DAQUI A DOIS MINUTOS...
Adriano de Oliveira
 
 
Philip K. Dick (1928-1982) foi um dos mais empolgantes escritores de ficção científica do século passado. Um visionário, cujas versões de suas obras transpostas ao cinema geraram o fundamental "Blade Runner - O Caçador de Andróides" e o belo "Minority Report - A Nova Lei". O detalhe é que tais adaptações foram feitas de modo respeitoso aos textos, com a ação sempre situada em um futuro remoto, lugar onde Dick ambientava suas tramas com um senso de criatividade aguçado.

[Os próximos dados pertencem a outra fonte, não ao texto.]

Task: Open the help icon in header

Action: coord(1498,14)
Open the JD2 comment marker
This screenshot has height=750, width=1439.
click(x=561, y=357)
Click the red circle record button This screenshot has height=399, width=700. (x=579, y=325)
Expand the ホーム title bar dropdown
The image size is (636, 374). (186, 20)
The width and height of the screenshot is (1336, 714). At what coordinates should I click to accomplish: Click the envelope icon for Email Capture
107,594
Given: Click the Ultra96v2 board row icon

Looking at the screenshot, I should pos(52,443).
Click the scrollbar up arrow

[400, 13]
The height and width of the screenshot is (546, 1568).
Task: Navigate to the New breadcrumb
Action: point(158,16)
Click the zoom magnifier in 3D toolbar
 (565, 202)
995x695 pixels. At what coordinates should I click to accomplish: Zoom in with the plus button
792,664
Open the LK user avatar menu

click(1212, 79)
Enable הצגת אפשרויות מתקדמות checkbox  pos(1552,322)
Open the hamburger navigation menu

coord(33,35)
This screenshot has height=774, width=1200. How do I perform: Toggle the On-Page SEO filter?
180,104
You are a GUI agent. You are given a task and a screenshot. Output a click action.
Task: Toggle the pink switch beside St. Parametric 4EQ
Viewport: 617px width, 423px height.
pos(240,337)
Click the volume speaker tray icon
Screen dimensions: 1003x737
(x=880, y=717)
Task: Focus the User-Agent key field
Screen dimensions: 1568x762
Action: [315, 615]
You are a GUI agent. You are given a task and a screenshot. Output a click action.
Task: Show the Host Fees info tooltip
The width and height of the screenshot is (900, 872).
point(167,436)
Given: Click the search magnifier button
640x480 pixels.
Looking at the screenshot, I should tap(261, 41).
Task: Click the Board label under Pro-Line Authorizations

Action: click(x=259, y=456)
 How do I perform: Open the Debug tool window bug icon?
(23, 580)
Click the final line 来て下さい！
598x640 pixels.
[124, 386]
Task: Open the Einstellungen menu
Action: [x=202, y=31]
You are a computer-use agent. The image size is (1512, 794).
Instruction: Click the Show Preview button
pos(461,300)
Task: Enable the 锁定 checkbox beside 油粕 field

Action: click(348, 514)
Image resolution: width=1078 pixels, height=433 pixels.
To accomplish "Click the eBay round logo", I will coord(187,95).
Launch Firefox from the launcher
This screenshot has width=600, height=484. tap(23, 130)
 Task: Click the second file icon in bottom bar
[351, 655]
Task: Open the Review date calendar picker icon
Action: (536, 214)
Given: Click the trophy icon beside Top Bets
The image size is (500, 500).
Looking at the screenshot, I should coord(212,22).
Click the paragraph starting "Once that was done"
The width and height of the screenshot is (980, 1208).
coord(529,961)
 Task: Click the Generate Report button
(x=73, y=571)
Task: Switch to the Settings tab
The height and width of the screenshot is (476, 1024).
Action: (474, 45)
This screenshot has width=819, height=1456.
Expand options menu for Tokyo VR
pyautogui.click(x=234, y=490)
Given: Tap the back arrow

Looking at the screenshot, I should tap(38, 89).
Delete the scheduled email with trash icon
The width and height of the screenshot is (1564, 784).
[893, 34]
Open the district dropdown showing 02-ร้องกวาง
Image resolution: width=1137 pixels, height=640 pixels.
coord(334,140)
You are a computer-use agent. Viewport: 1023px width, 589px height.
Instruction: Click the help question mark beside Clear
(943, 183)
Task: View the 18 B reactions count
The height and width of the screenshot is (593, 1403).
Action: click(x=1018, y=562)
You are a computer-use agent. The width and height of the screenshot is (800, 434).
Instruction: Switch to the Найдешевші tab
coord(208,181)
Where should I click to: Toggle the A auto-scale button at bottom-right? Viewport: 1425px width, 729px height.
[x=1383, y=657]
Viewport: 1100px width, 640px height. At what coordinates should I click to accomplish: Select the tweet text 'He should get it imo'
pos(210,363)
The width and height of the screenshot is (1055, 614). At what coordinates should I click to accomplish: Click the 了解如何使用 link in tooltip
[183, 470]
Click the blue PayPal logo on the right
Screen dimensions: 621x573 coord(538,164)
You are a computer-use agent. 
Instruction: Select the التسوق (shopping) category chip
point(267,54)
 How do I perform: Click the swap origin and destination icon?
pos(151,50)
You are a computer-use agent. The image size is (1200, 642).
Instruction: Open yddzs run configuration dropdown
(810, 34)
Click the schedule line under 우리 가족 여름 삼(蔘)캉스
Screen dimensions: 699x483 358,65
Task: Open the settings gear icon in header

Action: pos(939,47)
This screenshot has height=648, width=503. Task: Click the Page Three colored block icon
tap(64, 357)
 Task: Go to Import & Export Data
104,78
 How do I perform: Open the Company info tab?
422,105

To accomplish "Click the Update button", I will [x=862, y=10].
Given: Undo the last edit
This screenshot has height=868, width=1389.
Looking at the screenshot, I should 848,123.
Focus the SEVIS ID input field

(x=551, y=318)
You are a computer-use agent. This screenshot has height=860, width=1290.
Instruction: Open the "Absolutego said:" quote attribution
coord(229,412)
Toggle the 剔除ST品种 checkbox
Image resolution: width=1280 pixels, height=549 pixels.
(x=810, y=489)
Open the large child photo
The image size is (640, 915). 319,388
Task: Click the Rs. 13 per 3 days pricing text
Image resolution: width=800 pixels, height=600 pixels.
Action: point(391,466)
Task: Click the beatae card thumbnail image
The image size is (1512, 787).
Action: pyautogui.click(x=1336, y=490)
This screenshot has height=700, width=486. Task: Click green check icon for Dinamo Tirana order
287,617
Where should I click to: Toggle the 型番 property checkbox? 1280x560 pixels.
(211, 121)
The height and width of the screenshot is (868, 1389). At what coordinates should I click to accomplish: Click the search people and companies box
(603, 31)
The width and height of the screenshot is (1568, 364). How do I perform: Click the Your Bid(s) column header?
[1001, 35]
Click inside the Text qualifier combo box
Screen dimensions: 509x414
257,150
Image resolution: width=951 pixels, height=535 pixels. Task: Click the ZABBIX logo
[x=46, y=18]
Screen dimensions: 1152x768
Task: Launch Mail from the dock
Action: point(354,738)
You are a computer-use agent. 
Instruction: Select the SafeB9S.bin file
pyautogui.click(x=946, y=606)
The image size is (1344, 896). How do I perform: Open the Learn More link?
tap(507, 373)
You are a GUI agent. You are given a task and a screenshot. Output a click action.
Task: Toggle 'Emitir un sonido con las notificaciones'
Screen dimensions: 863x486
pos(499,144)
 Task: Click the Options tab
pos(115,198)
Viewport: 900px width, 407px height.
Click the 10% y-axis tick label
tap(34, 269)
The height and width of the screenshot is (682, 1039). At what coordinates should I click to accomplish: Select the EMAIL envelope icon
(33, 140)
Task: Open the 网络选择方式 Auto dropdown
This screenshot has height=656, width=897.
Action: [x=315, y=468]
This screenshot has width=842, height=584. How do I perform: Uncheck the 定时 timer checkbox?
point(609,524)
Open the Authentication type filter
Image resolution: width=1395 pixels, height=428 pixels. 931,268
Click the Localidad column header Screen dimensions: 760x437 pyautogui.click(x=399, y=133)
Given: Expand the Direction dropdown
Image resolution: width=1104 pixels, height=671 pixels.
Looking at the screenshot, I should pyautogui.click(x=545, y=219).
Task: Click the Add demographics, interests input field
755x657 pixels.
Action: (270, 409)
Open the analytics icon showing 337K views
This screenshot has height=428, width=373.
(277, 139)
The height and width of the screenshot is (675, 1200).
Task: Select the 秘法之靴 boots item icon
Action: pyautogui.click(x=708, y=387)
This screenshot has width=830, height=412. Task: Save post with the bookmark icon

Ultimamente, a preguiça e a contenção de gastos vindas de roteiristas e produtores têm prejudicado a qualidade dos espécimes cinematográficos baseados nos escritos desse autor. Por comodidade e para obter uma melhor recepção do público, as histórias do escritor fugiram do palco futurista das páginas originais para se passarem, na versão em celulóide, no tempo presente. A primeira nesse sentido foi "O Pagamento", cujos resultados foram bons, e tosquiados de serem insatisfatórios, porque: 1 - a trama era suficientemente maleável para tal propósito sem precisar ser muito vilipendiada, e 2 - John Woo deu seu tradicional espetáculo estilístico de ação.

"O Vidente" não teve a mesma sorte. Porém, pediu para tanto. O conto de Dick que lhe deu origem, "The Golden Man", se passa num futuro pós-apocalíptico e tem por protagonista um mutante no melhor estilo dos X-Men, cujo grande dom é ver o seu futuro imediato. Preso por humanos "normais" para análise científica de seu comportamento, ele usa de suas notórias capacidades para fugir de seus captores. Daí para, neste filme, termos um mágico show-man (!) nos tempos atuais, convocado pelo FBI a usar seu dote de vidência para evitar um ataque terrorista em solo americano, é uma abissal diferença, que somente poderia redundar num tremendo desajuste.

Entrementes, os maus predicados do filme não se resumem a isso. As atuações do elenco são fracas: Nicolas Cage (ostentando uma tenebrosa peruca) continua canastrão como em "Motoqueiro Fantasma"; Julianne Moore, novamente interpretando uma agente do FBI tal a sua esquálida Clarice Starling de "Hannibal", repete aquele desastre cênico, e a "queridinha do momento" em Hollywood, Jessica Biel, segue exoticamente linda - e sem talento também -, como sempre. Peter Falk, o qual pode ser visto no ciclo Cassavetes atualmente exibido em Porto Alegre na obra de primeira "Uma Mulher Sob Influência", aparece numa ponta bastante dispensável. Entram em campo também várias inserções fracas de efeitos devido à computação gráfica e um roteiro que prima por ilógica e falhas de coesão.

Para não se dizer que a batalha está completamente perdida, é bom ressaltar: algumas coisas parcialmente salvam "O Vidente" de um vexame. Quem procura um thriller de ação sem se preocupar com os problemas supra-citados, achará nele uma diversão aceitável. Os mais atentos notarão no filme de Tamahori duas homenagens a Kubrick: um footage de "Dr. Fantástico" relembrando um impagável George C. Scott e também uma citação direta a "Laranja Mecânica". Resta ainda dizer que a jaqueta dourada a qual o personagem de Cage usa é referência ao "Golden Man" do livro de K. Dick e que a seqüência de créditos finais, usando flash-forward e ordem inversa de exibição, guarda agradável coerência com a proposta da fita.

O vidente de Cage no filme tem a propriedade de enxergar o que vai acontecer consigo dentro de dois minutos. Porém, essa película já nasce voltada para o passado, ao desperdiçar o potencial de seu texto-base. Alguém tem de avisar aos produtores que adquirem direitos de obras dickeanas para o cinema: são necessárias adaptações mais fiéis aos livros desse grande visionário. Enxerguem o futuro, mirando no futuro.

O VIDENTE (Next, 2007)

Direção: Lee Tamahori.

Elenco: Nicolas Cage, Jessica Biel, Julianne Moore, Peter Falk, Thomas Kretschmann.